#### [Exercise brief]
Copy the records below word for word, changing nothing.

#### [Material]
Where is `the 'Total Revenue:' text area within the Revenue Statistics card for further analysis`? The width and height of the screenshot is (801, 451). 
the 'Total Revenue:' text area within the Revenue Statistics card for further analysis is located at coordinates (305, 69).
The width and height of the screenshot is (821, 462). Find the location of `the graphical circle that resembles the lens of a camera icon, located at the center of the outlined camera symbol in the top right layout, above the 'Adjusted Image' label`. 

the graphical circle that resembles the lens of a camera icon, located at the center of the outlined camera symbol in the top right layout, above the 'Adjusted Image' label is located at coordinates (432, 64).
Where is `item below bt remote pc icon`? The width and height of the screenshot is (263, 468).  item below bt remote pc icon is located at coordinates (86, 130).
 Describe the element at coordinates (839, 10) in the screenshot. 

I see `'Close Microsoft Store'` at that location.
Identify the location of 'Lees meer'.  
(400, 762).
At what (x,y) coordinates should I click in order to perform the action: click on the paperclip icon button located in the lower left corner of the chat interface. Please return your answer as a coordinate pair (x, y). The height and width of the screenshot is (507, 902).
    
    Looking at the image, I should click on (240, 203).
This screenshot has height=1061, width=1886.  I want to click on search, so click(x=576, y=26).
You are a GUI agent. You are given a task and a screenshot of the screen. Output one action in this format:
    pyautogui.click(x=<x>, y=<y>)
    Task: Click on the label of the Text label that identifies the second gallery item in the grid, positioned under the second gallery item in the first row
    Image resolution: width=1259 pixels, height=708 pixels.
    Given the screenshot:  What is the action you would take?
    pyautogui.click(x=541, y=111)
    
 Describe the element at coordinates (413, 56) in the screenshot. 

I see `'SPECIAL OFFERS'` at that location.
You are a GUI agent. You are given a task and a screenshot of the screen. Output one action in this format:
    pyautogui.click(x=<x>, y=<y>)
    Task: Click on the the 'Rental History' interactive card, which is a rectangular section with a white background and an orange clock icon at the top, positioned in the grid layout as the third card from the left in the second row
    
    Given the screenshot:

#### [Full response]
Where is `the 'Total Revenue:' text area within the Revenue Statistics card for further analysis`? The width and height of the screenshot is (801, 451). 
the 'Total Revenue:' text area within the Revenue Statistics card for further analysis is located at coordinates (305, 69).
The width and height of the screenshot is (821, 462). Find the location of `the graphical circle that resembles the lens of a camera icon, located at the center of the outlined camera symbol in the top right layout, above the 'Adjusted Image' label`. 

the graphical circle that resembles the lens of a camera icon, located at the center of the outlined camera symbol in the top right layout, above the 'Adjusted Image' label is located at coordinates (432, 64).
Where is `item below bt remote pc icon`? The width and height of the screenshot is (263, 468).  item below bt remote pc icon is located at coordinates (86, 130).
 Describe the element at coordinates (839, 10) in the screenshot. 

I see `'Close Microsoft Store'` at that location.
Identify the location of 'Lees meer'.  
(400, 762).
At what (x,y) coordinates should I click in order to perform the action: click on the paperclip icon button located in the lower left corner of the chat interface. Please return your answer as a coordinate pair (x, y). The height and width of the screenshot is (507, 902).
    
    Looking at the image, I should click on (240, 203).
This screenshot has height=1061, width=1886.  I want to click on search, so click(x=576, y=26).
You are a GUI agent. You are given a task and a screenshot of the screen. Output one action in this format:
    pyautogui.click(x=<x>, y=<y>)
    Task: Click on the label of the Text label that identifies the second gallery item in the grid, positioned under the second gallery item in the first row
    Image resolution: width=1259 pixels, height=708 pixels.
    Given the screenshot:  What is the action you would take?
    pyautogui.click(x=541, y=111)
    
 Describe the element at coordinates (413, 56) in the screenshot. 

I see `'SPECIAL OFFERS'` at that location.
You are a GUI agent. You are given a task and a screenshot of the screen. Output one action in this format:
    pyautogui.click(x=<x>, y=<y>)
    Task: Click on the the 'Rental History' interactive card, which is a rectangular section with a white background and an orange clock icon at the top, positioned in the grid layout as the third card from the left in the second row
    
    Given the screenshot:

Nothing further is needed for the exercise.